Data for locating visible targets
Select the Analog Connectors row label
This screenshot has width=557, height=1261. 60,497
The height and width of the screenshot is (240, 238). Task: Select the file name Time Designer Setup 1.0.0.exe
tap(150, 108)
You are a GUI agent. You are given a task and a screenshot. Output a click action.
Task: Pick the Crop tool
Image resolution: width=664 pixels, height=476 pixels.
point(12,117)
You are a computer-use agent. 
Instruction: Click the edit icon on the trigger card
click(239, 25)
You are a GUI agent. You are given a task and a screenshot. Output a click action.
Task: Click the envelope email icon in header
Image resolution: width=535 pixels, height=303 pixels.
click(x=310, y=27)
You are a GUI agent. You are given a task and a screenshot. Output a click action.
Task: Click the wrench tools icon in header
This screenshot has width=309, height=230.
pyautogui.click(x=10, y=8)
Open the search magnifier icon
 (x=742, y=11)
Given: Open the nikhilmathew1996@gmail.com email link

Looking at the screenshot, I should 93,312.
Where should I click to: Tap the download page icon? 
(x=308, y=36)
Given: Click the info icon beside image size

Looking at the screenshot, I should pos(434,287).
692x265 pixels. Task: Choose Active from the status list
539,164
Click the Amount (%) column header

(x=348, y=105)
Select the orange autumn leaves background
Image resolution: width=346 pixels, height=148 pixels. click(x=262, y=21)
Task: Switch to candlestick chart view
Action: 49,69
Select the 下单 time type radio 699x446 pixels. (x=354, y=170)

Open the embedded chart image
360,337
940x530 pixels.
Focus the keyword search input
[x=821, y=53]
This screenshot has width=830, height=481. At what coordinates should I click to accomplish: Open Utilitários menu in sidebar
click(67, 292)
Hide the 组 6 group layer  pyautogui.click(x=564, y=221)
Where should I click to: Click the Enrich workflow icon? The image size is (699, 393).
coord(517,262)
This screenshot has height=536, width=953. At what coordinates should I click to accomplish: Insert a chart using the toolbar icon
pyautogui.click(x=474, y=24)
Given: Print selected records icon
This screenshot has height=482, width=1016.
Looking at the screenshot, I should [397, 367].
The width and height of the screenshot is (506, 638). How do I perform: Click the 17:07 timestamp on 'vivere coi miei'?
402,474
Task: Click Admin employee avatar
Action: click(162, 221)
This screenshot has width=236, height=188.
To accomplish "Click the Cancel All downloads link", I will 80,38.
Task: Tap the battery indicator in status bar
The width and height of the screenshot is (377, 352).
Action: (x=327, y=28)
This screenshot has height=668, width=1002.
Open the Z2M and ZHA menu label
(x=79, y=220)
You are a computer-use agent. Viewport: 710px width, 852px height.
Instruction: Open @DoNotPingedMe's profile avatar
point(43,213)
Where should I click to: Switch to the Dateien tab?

• **Goal**:
Copy the listing above word for word, keeping every line as it is.

• **Task result**:
Select the Analog Connectors row label
This screenshot has width=557, height=1261. 60,497
The height and width of the screenshot is (240, 238). Task: Select the file name Time Designer Setup 1.0.0.exe
tap(150, 108)
You are a GUI agent. You are given a task and a screenshot. Output a click action.
Task: Pick the Crop tool
Image resolution: width=664 pixels, height=476 pixels.
point(12,117)
You are a computer-use agent. 
Instruction: Click the edit icon on the trigger card
click(239, 25)
You are a GUI agent. You are given a task and a screenshot. Output a click action.
Task: Click the envelope email icon in header
Image resolution: width=535 pixels, height=303 pixels.
click(x=310, y=27)
You are a GUI agent. You are given a task and a screenshot. Output a click action.
Task: Click the wrench tools icon in header
This screenshot has width=309, height=230.
pyautogui.click(x=10, y=8)
Open the search magnifier icon
 (x=742, y=11)
Given: Open the nikhilmathew1996@gmail.com email link

Looking at the screenshot, I should 93,312.
Where should I click to: Tap the download page icon? 
(x=308, y=36)
Given: Click the info icon beside image size

Looking at the screenshot, I should pos(434,287).
692x265 pixels. Task: Choose Active from the status list
539,164
Click the Amount (%) column header

(x=348, y=105)
Select the orange autumn leaves background
Image resolution: width=346 pixels, height=148 pixels. click(x=262, y=21)
Task: Switch to candlestick chart view
Action: 49,69
Select the 下单 time type radio 699x446 pixels. (x=354, y=170)

Open the embedded chart image
360,337
940x530 pixels.
Focus the keyword search input
[x=821, y=53]
This screenshot has width=830, height=481. At what coordinates should I click to accomplish: Open Utilitários menu in sidebar
click(67, 292)
Hide the 组 6 group layer  pyautogui.click(x=564, y=221)
Where should I click to: Click the Enrich workflow icon? The image size is (699, 393).
coord(517,262)
This screenshot has height=536, width=953. At what coordinates should I click to accomplish: Insert a chart using the toolbar icon
pyautogui.click(x=474, y=24)
Given: Print selected records icon
This screenshot has height=482, width=1016.
Looking at the screenshot, I should [397, 367].
The width and height of the screenshot is (506, 638). How do I perform: Click the 17:07 timestamp on 'vivere coi miei'?
402,474
Task: Click Admin employee avatar
Action: click(162, 221)
This screenshot has width=236, height=188.
To accomplish "Click the Cancel All downloads link", I will 80,38.
Task: Tap the battery indicator in status bar
The width and height of the screenshot is (377, 352).
Action: (x=327, y=28)
This screenshot has height=668, width=1002.
Open the Z2M and ZHA menu label
(x=79, y=220)
You are a computer-use agent. Viewport: 710px width, 852px height.
Instruction: Open @DoNotPingedMe's profile avatar
point(43,213)
Where should I click to: Switch to the Dateien tab?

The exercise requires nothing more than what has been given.